**Source data**
- - - -

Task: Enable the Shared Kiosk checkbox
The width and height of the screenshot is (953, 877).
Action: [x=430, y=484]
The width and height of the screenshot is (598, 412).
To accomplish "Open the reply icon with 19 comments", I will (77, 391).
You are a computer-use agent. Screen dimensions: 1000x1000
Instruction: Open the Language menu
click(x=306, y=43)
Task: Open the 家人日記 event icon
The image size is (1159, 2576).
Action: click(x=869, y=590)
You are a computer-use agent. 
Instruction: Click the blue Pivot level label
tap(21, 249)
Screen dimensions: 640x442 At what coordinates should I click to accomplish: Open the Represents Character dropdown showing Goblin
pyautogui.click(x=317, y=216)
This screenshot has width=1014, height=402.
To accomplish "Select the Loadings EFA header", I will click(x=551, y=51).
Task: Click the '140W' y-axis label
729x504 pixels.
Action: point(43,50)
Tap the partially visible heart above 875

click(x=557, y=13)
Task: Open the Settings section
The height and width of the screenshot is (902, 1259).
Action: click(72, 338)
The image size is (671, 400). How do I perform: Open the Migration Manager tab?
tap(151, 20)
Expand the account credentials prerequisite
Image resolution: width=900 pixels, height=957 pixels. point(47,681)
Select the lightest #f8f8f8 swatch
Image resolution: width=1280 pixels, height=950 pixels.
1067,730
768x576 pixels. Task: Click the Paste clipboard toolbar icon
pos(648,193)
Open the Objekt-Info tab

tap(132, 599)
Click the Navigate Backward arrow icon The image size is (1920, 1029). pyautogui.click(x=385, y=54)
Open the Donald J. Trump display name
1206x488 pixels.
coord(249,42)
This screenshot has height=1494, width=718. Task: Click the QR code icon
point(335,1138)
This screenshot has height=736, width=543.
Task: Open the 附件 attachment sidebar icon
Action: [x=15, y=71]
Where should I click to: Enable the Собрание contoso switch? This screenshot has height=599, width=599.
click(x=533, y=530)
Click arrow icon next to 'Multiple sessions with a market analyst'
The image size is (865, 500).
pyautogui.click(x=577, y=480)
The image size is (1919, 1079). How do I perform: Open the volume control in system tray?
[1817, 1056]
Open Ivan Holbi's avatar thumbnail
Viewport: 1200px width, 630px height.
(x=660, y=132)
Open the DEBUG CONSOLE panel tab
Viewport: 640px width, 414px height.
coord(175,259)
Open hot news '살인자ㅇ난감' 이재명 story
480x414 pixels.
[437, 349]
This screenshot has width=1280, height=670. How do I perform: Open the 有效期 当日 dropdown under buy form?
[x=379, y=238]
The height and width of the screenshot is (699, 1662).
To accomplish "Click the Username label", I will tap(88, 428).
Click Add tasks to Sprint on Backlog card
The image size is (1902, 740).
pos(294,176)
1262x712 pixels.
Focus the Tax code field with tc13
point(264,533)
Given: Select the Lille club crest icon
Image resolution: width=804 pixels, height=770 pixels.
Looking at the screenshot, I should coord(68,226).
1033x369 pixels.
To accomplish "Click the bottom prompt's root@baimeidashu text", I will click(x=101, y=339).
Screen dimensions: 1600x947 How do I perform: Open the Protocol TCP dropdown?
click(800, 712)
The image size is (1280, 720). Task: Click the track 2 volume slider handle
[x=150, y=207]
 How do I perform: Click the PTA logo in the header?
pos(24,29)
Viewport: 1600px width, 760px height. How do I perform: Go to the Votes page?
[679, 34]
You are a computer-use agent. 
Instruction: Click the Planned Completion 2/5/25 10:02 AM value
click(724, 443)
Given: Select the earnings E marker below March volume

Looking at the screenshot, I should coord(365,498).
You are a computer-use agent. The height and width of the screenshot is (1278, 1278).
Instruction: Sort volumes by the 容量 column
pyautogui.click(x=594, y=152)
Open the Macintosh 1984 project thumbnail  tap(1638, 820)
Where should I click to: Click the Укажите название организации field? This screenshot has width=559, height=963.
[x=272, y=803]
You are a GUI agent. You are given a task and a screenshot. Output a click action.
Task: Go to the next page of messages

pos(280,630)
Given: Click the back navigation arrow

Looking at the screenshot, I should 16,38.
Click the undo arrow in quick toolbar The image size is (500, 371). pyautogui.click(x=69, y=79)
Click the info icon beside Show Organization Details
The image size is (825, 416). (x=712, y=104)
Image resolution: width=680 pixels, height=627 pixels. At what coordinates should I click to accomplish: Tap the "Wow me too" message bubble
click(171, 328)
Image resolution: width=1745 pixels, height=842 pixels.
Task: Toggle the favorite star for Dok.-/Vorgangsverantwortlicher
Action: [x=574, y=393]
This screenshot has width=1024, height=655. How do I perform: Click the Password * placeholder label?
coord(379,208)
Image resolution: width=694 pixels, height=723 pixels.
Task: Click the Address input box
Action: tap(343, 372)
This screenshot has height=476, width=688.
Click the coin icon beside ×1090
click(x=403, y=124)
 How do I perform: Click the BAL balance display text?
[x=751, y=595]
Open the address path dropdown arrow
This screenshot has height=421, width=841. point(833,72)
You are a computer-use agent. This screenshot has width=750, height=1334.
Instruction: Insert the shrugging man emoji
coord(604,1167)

- - - -

**What the exercise asks**
Take the entries above and repeat them. Alter nothing.

**Written reply**
Task: Enable the Shared Kiosk checkbox
The width and height of the screenshot is (953, 877).
Action: [x=430, y=484]
The width and height of the screenshot is (598, 412).
To accomplish "Open the reply icon with 19 comments", I will (77, 391).
You are a computer-use agent. Screen dimensions: 1000x1000
Instruction: Open the Language menu
click(x=306, y=43)
Task: Open the 家人日記 event icon
The image size is (1159, 2576).
Action: click(x=869, y=590)
You are a computer-use agent. 
Instruction: Click the blue Pivot level label
tap(21, 249)
Screen dimensions: 640x442 At what coordinates should I click to accomplish: Open the Represents Character dropdown showing Goblin
pyautogui.click(x=317, y=216)
This screenshot has width=1014, height=402.
To accomplish "Select the Loadings EFA header", I will click(x=551, y=51).
Task: Click the '140W' y-axis label
729x504 pixels.
Action: point(43,50)
Tap the partially visible heart above 875

click(x=557, y=13)
Task: Open the Settings section
The height and width of the screenshot is (902, 1259).
Action: click(72, 338)
The image size is (671, 400). How do I perform: Open the Migration Manager tab?
tap(151, 20)
Expand the account credentials prerequisite
Image resolution: width=900 pixels, height=957 pixels. point(47,681)
Select the lightest #f8f8f8 swatch
Image resolution: width=1280 pixels, height=950 pixels.
1067,730
768x576 pixels. Task: Click the Paste clipboard toolbar icon
pos(648,193)
Open the Objekt-Info tab

tap(132, 599)
Click the Navigate Backward arrow icon The image size is (1920, 1029). pyautogui.click(x=385, y=54)
Open the Donald J. Trump display name
1206x488 pixels.
coord(249,42)
This screenshot has height=1494, width=718. Task: Click the QR code icon
point(335,1138)
This screenshot has height=736, width=543.
Task: Open the 附件 attachment sidebar icon
Action: [x=15, y=71]
Where should I click to: Enable the Собрание contoso switch? This screenshot has height=599, width=599.
click(x=533, y=530)
Click arrow icon next to 'Multiple sessions with a market analyst'
The image size is (865, 500).
pyautogui.click(x=577, y=480)
The image size is (1919, 1079). How do I perform: Open the volume control in system tray?
[1817, 1056]
Open Ivan Holbi's avatar thumbnail
Viewport: 1200px width, 630px height.
(x=660, y=132)
Open the DEBUG CONSOLE panel tab
Viewport: 640px width, 414px height.
coord(175,259)
Open hot news '살인자ㅇ난감' 이재명 story
480x414 pixels.
[437, 349]
This screenshot has width=1280, height=670. How do I perform: Open the 有效期 当日 dropdown under buy form?
[x=379, y=238]
The height and width of the screenshot is (699, 1662).
To accomplish "Click the Username label", I will tap(88, 428).
Click Add tasks to Sprint on Backlog card
The image size is (1902, 740).
pos(294,176)
1262x712 pixels.
Focus the Tax code field with tc13
point(264,533)
Given: Select the Lille club crest icon
Image resolution: width=804 pixels, height=770 pixels.
Looking at the screenshot, I should coord(68,226).
1033x369 pixels.
To accomplish "Click the bottom prompt's root@baimeidashu text", I will click(x=101, y=339).
Screen dimensions: 1600x947 How do I perform: Open the Protocol TCP dropdown?
click(800, 712)
The image size is (1280, 720). Task: Click the track 2 volume slider handle
[x=150, y=207]
 How do I perform: Click the PTA logo in the header?
pos(24,29)
Viewport: 1600px width, 760px height. How do I perform: Go to the Votes page?
[679, 34]
You are a computer-use agent. 
Instruction: Click the Planned Completion 2/5/25 10:02 AM value
click(724, 443)
Given: Select the earnings E marker below March volume

Looking at the screenshot, I should coord(365,498).
You are a computer-use agent. The height and width of the screenshot is (1278, 1278).
Instruction: Sort volumes by the 容量 column
pyautogui.click(x=594, y=152)
Open the Macintosh 1984 project thumbnail  tap(1638, 820)
Where should I click to: Click the Укажите название организации field? This screenshot has width=559, height=963.
[x=272, y=803]
You are a GUI agent. You are given a task and a screenshot. Output a click action.
Task: Go to the next page of messages

pos(280,630)
Given: Click the back navigation arrow

Looking at the screenshot, I should 16,38.
Click the undo arrow in quick toolbar The image size is (500, 371). pyautogui.click(x=69, y=79)
Click the info icon beside Show Organization Details
The image size is (825, 416). (x=712, y=104)
Image resolution: width=680 pixels, height=627 pixels. At what coordinates should I click to accomplish: Tap the "Wow me too" message bubble
click(171, 328)
Image resolution: width=1745 pixels, height=842 pixels.
Task: Toggle the favorite star for Dok.-/Vorgangsverantwortlicher
Action: [x=574, y=393]
This screenshot has width=1024, height=655. How do I perform: Click the Password * placeholder label?
coord(379,208)
Image resolution: width=694 pixels, height=723 pixels.
Task: Click the Address input box
Action: tap(343, 372)
This screenshot has height=476, width=688.
Click the coin icon beside ×1090
click(x=403, y=124)
 How do I perform: Click the BAL balance display text?
[x=751, y=595]
Open the address path dropdown arrow
This screenshot has height=421, width=841. point(833,72)
You are a computer-use agent. This screenshot has width=750, height=1334.
Instruction: Insert the shrugging man emoji
coord(604,1167)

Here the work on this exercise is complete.